My world came crashing down, while my fears piled up. I loved ministry. I had been involved in some way, shape or form since I was kid. As my addiction (for that’s exactly what it was) to male pornography grew unmanageable, my greatest fear grew with it to a paramount–I would go into ministry and this addiction would be my downfall. And there, in front of my very eyes, I saw my fears manifested first hand. I was doomed.
However, something happened that year. May 20th, 2007. Crying on my bed, begging God for mercy, I heard the Uncreated One speak in my heart of hearts. This may sound absolutely ridiculous, but in that moment I was Neo and God was Morpheus. And just like Morpheus, God had two hands outstretched before me. But instead of a blue and a red pill, it was life or death.
“Brandon, I love you. I want the best for you. I don’t make sense all the time, but I have your best interest in mind. You can come with me, and trust me, leading to a life of abundance, or you can have your own way, lead your own life, which will ultimately result in a death of mind, soul and body. What do you want?”
In that moment I put my faith in Jesus, and in that moment a five year addiction was broken.
Fast forward for sake of time.
Finished high school. Went to a crazy “Bible College.” Became a youth pastor. Six months after I began my pastor role, I started looking at gay porn again. My fears were beginning to become reality. But instead of being kicked out of not only the church but the state, like Ted Haggard was, life was spoken over me, and I was surrounded by love and support.

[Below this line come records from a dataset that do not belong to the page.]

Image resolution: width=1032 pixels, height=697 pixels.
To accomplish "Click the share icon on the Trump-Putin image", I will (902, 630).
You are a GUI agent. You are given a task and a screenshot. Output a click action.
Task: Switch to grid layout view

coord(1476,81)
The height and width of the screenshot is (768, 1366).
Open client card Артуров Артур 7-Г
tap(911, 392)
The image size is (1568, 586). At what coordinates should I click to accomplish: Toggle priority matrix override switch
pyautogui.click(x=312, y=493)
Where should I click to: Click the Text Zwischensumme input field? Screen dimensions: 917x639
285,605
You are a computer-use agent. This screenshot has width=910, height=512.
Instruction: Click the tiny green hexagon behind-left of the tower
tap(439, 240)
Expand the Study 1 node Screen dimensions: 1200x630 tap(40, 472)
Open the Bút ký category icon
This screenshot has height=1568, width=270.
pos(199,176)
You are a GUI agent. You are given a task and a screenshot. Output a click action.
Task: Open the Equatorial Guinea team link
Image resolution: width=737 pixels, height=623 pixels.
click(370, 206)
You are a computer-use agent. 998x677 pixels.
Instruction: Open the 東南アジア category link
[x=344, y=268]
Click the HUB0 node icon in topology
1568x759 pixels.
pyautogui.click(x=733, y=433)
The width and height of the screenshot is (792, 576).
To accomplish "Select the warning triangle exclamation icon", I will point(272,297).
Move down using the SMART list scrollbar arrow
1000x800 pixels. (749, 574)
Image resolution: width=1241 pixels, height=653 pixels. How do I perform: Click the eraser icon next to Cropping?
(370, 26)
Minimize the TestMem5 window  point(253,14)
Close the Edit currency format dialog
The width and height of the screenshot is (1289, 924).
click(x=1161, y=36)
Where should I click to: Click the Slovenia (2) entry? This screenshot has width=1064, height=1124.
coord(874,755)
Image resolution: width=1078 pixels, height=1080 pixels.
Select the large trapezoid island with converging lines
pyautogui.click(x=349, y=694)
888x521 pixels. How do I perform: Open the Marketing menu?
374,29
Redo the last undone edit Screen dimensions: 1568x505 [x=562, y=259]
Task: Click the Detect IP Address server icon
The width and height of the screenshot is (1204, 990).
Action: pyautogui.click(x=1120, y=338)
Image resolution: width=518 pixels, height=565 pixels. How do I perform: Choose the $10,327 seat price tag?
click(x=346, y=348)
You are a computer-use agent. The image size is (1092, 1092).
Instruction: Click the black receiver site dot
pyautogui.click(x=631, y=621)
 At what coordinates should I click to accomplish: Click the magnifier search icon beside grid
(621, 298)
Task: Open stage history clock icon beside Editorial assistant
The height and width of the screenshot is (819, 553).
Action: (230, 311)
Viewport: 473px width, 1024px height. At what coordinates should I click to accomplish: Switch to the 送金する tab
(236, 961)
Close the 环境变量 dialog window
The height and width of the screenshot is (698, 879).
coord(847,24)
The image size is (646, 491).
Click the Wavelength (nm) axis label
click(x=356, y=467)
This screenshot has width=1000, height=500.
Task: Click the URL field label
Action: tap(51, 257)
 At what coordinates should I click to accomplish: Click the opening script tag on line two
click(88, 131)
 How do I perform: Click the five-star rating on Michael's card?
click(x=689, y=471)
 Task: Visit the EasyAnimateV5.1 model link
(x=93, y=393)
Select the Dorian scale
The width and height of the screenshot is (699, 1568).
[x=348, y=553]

Went off to missions for a year. Came back. Guess what? I’m still looking at the stuff, and guess who’s church my family is now attending… the very man that instilled so much fear. The man I saw plummet from “soaring spiritual heights.”
Sitting across from him with an oak desk between us, I’m looking for answers. I’m looking hope. I’m looking for my God that I once knew so well as His Neo. What does Pastor Ted give me? A book. A book about how the brain is not born a certain way; how it’s not a pre-programmed machine, nor a stagnant unalterable force that persistently propels me forward to its pre-programmed auto-pilot destination. It’s malleable.
What does this mean for me?
I’m not trying to change myself to “make it through the narrow gate.” I’m in. I understand that now. Christ died for ALL. No exceptions. The only difference between me and some “non-believer” is just that–they simply don’t believe. Doesn’t change reality.
Ted asked me a very daring question, one that would NEVER be asked within the confines of the stereotypical church. “Well Brandon, what do you want to be? Do you want to be gay, bi or straight?” Not, “What does the Bible say?” Not, “You know that’s wrong, right?” As if I can be cured by rhetorical questions. But, “What do you want to be?”
That’s just it. I WANT to be straight, and guess what? I can be.
The reason I’m reading this book is because I know this attraction/addiction doesn’t satisfy. It’s left me void. I’m in a fantastic relationship with a beautiful girl inside and out. I don’t want to fuck this up. I want her. I want this feeling, and it can by mine. We’re not “born this way.” The brain is ours to form, and this is what I want it to look like, so screw Lady Gaga. Yes, true, “God makes no mistakes,” and, yes, “Love yourself.” But we’re not born this way. We are made daily by the choices we make.
Destiny has been place into our hands. Where will go? What will we make of ourselves?